To Wire, or Not to Wire…That is the Question

In my line of work, a huge part of my role is disseminating material company news to the largest audience possible. (For those not familiar with the term, “material news” is a public company’s news that might affect the value of its securities or influence investors’ decisions). So, when working with these companies, it is absolutely imperative that we, as communications professionals, adhere to the rules of the Securities and Exchange Commission (SEC) to ensure that the company’s investors receive all pertinent information in a timely manner.

Because of this, I have been watching the unfolding Netflix story with great interest.  Not only for what I have viewed as very poor choices in their approach to communicating their surprise subscription fee increase, but most recently, the company’s choice to announce the spin-off of its DVD rental service through somewhat unconventional means.

Beginning Sunday, September 18 with an 1,100 word blog post from Netflix CEO, Reed Hastings, Netflix executed what can only be viewed as a poor attempt at explaining the significant price increase announcement. This initially shocked its subscribers, and resulted in the loss of a large chunk of its customer base.  In the post, Hastings also detailed the splitting off of the DVD rental service into a new company called Qwikster.

By all accounts, this was material news, and per SEC regulations, this should have been broadcast widely, and simultaneously among many outlets. I found it very interesting that Hastings chose not to distribute via wire release, and instead did so via blog entry, a direct email to subscribers, and a YouTube clip.

Though Netflix has historically been known to shun traditional methods of communication, I have to question the approach here given the gravity of the announcement, and how the news had already been received by Netflix’s subscriber base. So while there is nothing wrong with alternative means of distribution, companies seem to be blurring the boundaries between what’s acceptable, and what isn’t.
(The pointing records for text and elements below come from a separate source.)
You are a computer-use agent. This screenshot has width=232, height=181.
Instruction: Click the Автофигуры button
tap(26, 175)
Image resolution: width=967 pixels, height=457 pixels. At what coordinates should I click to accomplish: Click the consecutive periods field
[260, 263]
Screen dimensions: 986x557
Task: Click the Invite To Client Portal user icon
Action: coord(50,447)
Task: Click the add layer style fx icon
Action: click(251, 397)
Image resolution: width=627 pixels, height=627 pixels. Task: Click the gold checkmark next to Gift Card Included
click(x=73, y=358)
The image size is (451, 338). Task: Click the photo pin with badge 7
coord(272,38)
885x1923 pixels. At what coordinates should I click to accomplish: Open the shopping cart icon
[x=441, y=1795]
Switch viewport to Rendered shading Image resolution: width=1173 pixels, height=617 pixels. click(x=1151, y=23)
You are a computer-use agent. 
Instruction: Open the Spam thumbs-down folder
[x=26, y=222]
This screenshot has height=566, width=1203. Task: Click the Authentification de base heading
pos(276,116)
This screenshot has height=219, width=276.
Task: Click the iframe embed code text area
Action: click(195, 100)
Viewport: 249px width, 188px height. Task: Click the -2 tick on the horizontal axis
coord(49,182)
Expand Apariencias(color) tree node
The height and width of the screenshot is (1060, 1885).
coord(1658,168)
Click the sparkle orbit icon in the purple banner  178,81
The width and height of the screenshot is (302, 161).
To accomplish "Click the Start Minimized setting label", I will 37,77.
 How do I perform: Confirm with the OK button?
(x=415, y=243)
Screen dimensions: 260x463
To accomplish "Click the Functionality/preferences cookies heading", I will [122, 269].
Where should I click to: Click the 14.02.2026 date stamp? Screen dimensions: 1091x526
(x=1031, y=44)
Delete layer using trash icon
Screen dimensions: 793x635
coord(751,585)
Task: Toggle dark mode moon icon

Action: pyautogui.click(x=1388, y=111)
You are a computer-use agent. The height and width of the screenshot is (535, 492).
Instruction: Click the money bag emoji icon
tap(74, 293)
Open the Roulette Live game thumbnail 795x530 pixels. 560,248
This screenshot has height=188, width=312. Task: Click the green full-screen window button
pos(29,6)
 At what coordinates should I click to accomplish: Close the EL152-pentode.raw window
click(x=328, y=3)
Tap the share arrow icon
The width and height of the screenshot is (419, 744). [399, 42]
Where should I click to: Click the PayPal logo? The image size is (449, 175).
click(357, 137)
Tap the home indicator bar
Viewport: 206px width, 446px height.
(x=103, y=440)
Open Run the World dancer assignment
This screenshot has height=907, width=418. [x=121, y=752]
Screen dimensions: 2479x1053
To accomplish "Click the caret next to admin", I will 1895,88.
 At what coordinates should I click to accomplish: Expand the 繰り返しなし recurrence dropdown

Certainly, in the new age of social media platforms, consumers and companies alike have assumed the role of the media, reaching an ever-growing base of readers.  Because of this, companies who receive a large number of visitors to their sites or blogs could in essence rely on these not-so-standard approaches to reaching investors.  So, I suppose assuming that the traditional wire service is the only effective means of disseminating material information (and meeting SEC regulations) may be an antiquated and shortsighted view.

All that said, however, I am curious as to whether the alternative approaches in this case were sufficient for the news, or whether Netflix committed a potential SEC violation by not following traditional means of distribution. Also, looking forward, what kind of precedent is this going to set for smaller public companies that might not have the brand recognition of a Netflix, but choose to disseminate material news in this fashion?

My guess is that this will spawn a healthy debate once the dust settles.